[Opening Text section section]

South Korea will ease its outdoor mask mandate starting from next week as Covid-19 infections and hospitalisations continue to decline.
Starting from Monday, people will only be required to wear a mask outdoors when participating in gatherings of more than 50 people or attending sports and cultural events with potentially large crowds, health authorities said in a briefing on Friday.
The mask mandate for indoors and public transport will also remain in place.
Health workers have diagnosed a daily average of around 63,000 new cases in the past seven days, including 50,568 in the latest 24 hours — a drop-off from mid-March when the country was reporting hundreds of thousands of infections each day at the height of an Omicron-driven surge.
As hospitalisations and deaths slow, less than 30% of the country’s 2,800 intensive care units designated for Covid-19 patients are occupied.
South Korea removed most of its pandemic restrictions earlier this month, including a 10-person limit on private social gatherings, a midnight curfew at restaurants, coffee shops and bars and a ban on food consumption at movie theatres, concert halls and indoor sports venues.
Jeong Eun-kyeong, commissioner of the Korea Disease Control and Prevention Agency, said the weeks-long decline in infections even with the easing of social distancing suggests that the country’s outbreak is stabilising.
She said health authorities concluded it is safe to relax the mask mandate because the risk of transmissions is much lower outdoors and other countries did not see a meaningful increase in infections after easing similar restrictions.
Ms Jeong recommended that people still wear masks outdoors if they have symptoms like coughs or fever or are in crowded spaces like theme parks where it’s hard for them to maintain at least a three-foot distance from others.
However, the office of President-elect Yoon Suk Yeol, who takes office on May 10, raised concern that the move to ease the mask mandate could be premature.
Hong Kyung-hee, spokesman of Mr Yoon’s presidential transition committee, said the committee had recommended the government to monitor virus trends for at least another month before deciding whether to relax the mask mandate.

[Closing Text section section]

- **Task requirements**
• a. Copy the South Korea mask article word for word, starting at "She said health" and ending at "easing similar restrictions.".
• b. Answer these questions from the South Korea mask article:
(i) On what day does the eased outdoor mask rule start?
(ii) What share of the country's 2,800 intensive care units for Covid-19 patients are occupied?
(iii) On what date does President-elect Yoon Suk Yeol take office?

[Opening Dataset content section]

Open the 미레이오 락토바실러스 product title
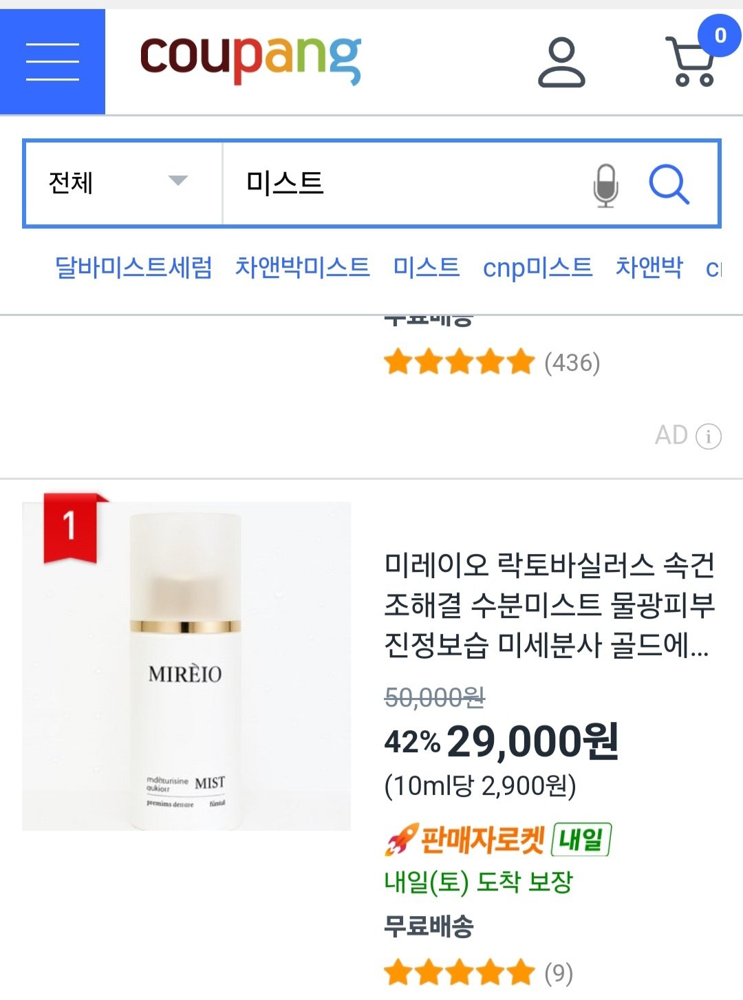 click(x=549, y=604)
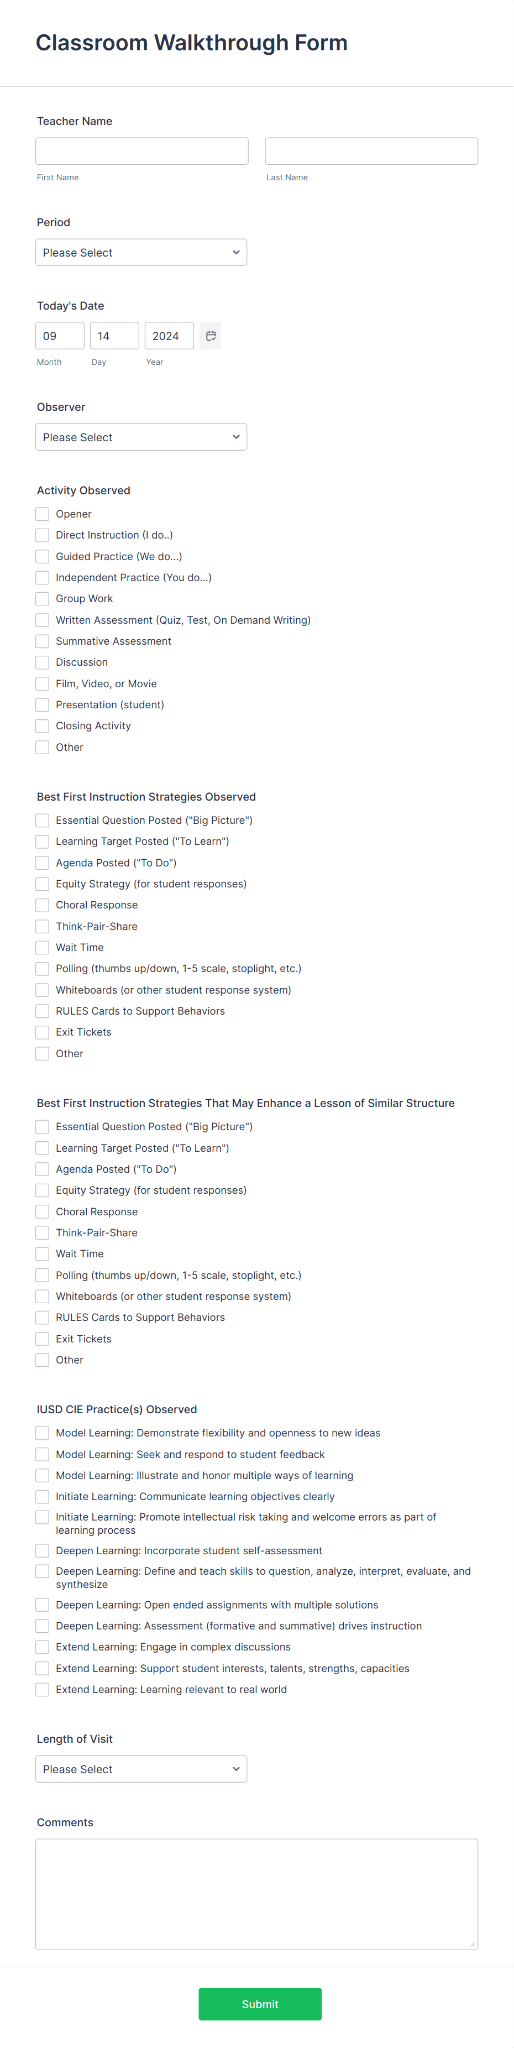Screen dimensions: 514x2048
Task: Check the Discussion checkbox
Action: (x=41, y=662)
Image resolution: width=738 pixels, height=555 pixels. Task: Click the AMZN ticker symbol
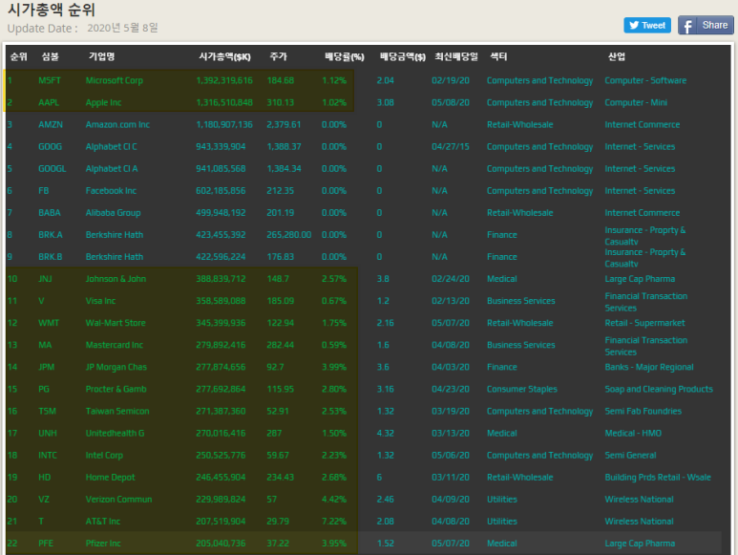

[Closing Dataset content section]

- **Solutions for each task**
• a.
She said health authorities concluded it is safe to relax the mask mandate because the risk of transmissions is much lower outdoors and other countries did not see a meaningful increase in infections after easing similar restrictions.

• b.
(i) Monday
(ii) Less than 30%
(iii) May 10